Revenue had warned that lucrative tax break would 'clog up' housing supply

A senior official in the Revenue Commissioners warned in November last year that entire blocks of apartments had been bought between 2014 and 2016, in many cases from the State, and that these units would generally be sold on the market. Stock image
A senior official in the Revenue Commissioners warned in November last year that entire blocks of apartments had been bought between 2014 and 2016, in many cases from the State, and that these units would generally be sold on the market. Stock image
Paul Melia

Paul Melia

The Revenue Commissioners warned that investment funds holding billions of euro worth of residential property would hoard properties, rather than sell on the open market, following the introduction of a lucrative tax break.

Email correspondence released under the Freedom of Information Act to Sinn Féin show that tax officials suggested that property funds would "clog the market". An incentive allowed them to avoid capital gains tax (CGT) if they held the property for five years.

CGT is levied at 33pc of the profits from the sale of property, and the Department of Finance was told that a five-year exemption for certain types of funds would impact on supply and result in a "lock" in the residential market.

A senior official in the Revenue Commissioners warned in November last year that entire blocks of apartments had been bought between 2014 and 2016, in many cases from the State, and that these units would generally be sold on the market.

But they warned: "Specific concerns were raised about the five years [CGT exemption]...as they [funds] simply won't release for sale until this expires. It creates a bit of a lock on the residential market. The individual sale of these was always the intention.

"They sell in blocks of one or two every month until the block is fully sold over to the tenants/buyers. Now the block is incentivised to be held for five [years] so they won't be released until 2019-2021."

Further correspondence to the Department of Finance added that the incentive would "clog the market temporarily".

An official in the Department of Finance noted there was a "valid point" made that the capital gains tax exemption "could negatively affect residential sales in the short term", but added it should bring more rental units on stream.

The CGT incentive was introduced in last year's Finance Bill to encourage funds to purchase and develop housing to help increase supply.

Unforgivable

Sinn Féin finance spokesman Pearse Doherty said the effect of the policy was to "clog up supply". The party opposed the introduction of the measure.

"I believe this is of major tax benefit to these funds. These funds are buying up much of Ireland," he said.

"The consequences of this would mean less property on the market.
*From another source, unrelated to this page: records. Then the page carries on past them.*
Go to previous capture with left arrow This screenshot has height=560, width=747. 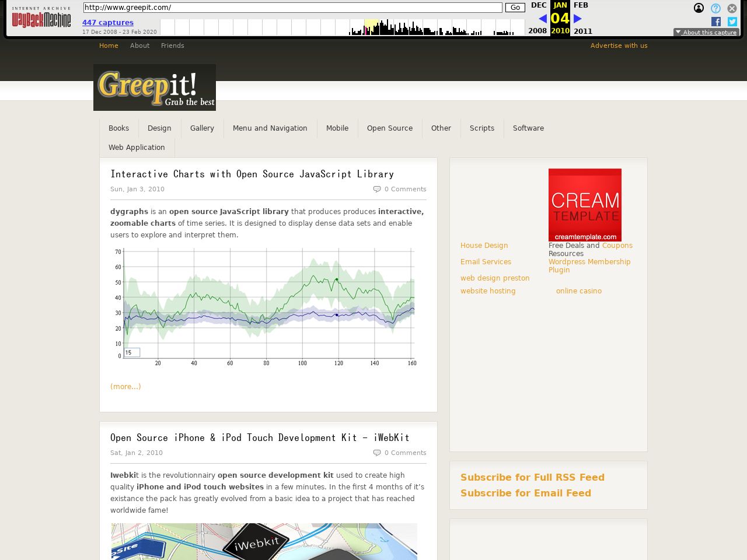543,19
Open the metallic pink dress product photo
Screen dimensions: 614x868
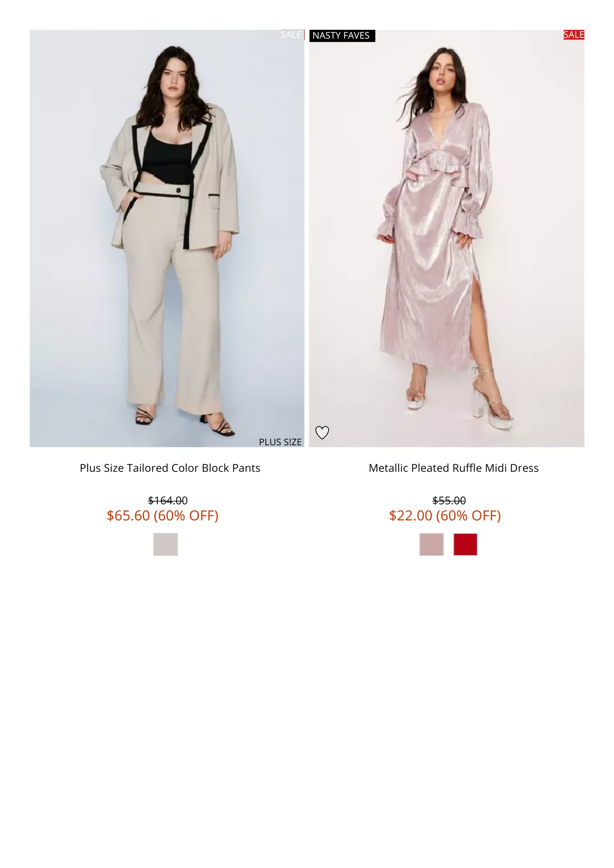click(446, 238)
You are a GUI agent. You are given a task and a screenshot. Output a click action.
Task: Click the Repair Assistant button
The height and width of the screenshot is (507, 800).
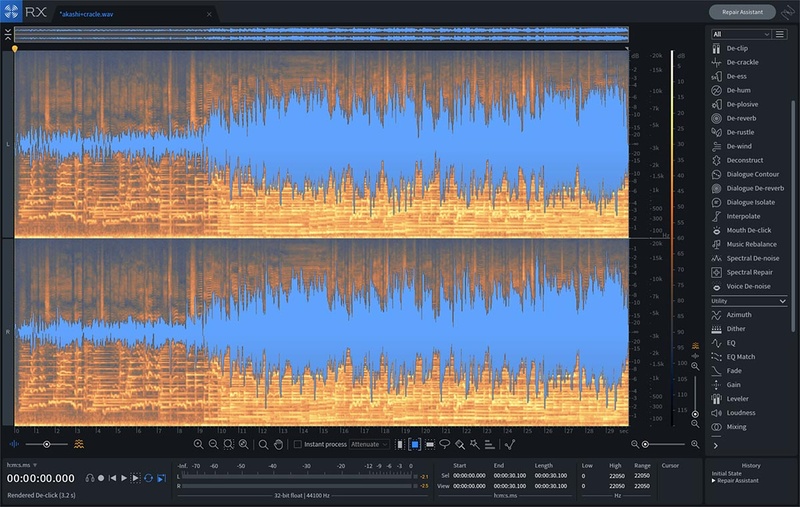click(741, 12)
"This is just unforgivable. The effect of this policy was to clog-up housing supply for buyers at a time of a drought in supply, pushing up house prices. It is unacceptable that the change was brought in without this analysis being presented."
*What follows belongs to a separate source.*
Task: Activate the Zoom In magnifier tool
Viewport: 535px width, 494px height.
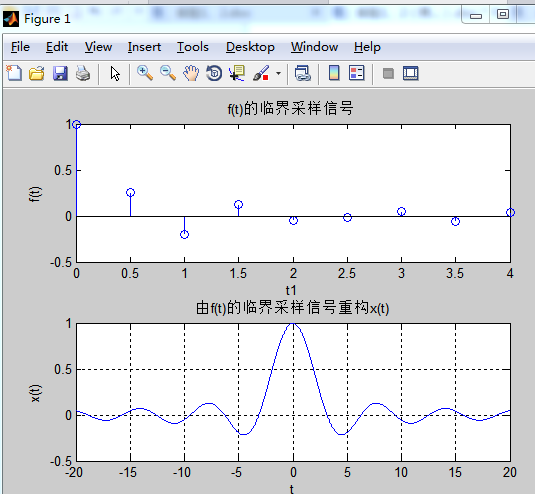Action: click(x=145, y=73)
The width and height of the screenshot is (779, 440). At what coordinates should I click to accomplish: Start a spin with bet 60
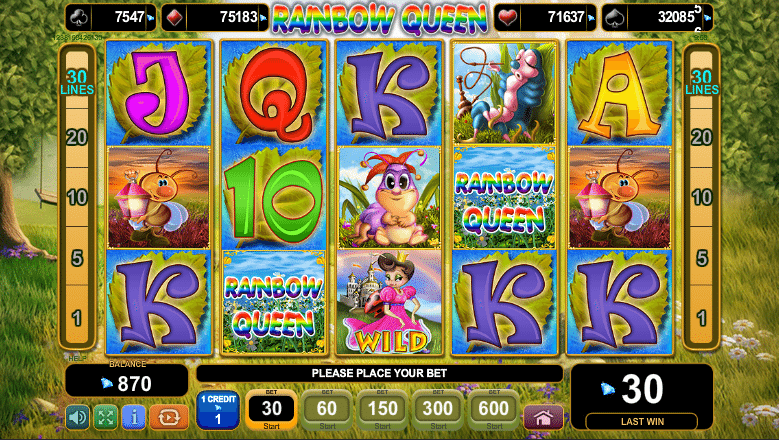[326, 410]
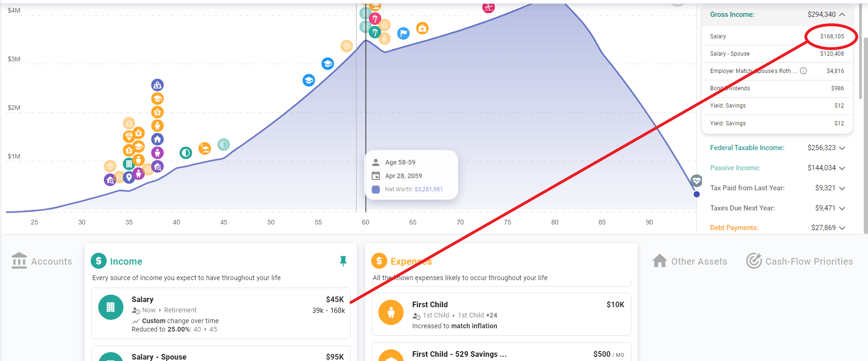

The Revenue Commissioners said it did not wish to comment, but the Department of Finance said the "minimal loss of tax" which incurred was offset by bringing new sources of capital into the property market.

It said the CGT exemption was designed to encourage the "long-term holding and management of income-producing rental property" which would lead to a more sustainable market.

"Although a gain may be exempt where the property is held for more than five years, tax will still be payable on the rental income that is being generated," said a statement.